• **Input material**
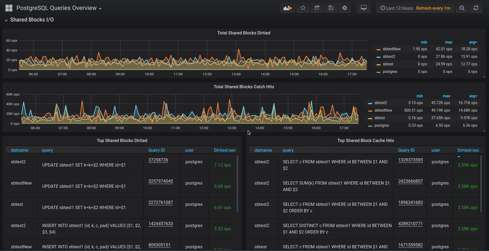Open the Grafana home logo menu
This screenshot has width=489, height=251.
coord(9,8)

---

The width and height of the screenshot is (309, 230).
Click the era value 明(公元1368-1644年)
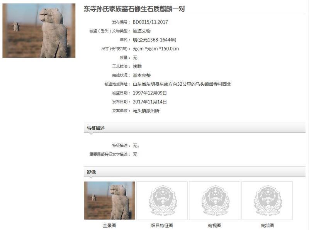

• **Instructions for the task**
Looking at the entries above, can you reproduce exactly the lines from the one that holds "The width and" through the one that holds "Click the era value 明(公元1368-1644年)", and only those?

• **The completed task**
The width and height of the screenshot is (309, 230).
Click the era value 明(公元1368-1644年)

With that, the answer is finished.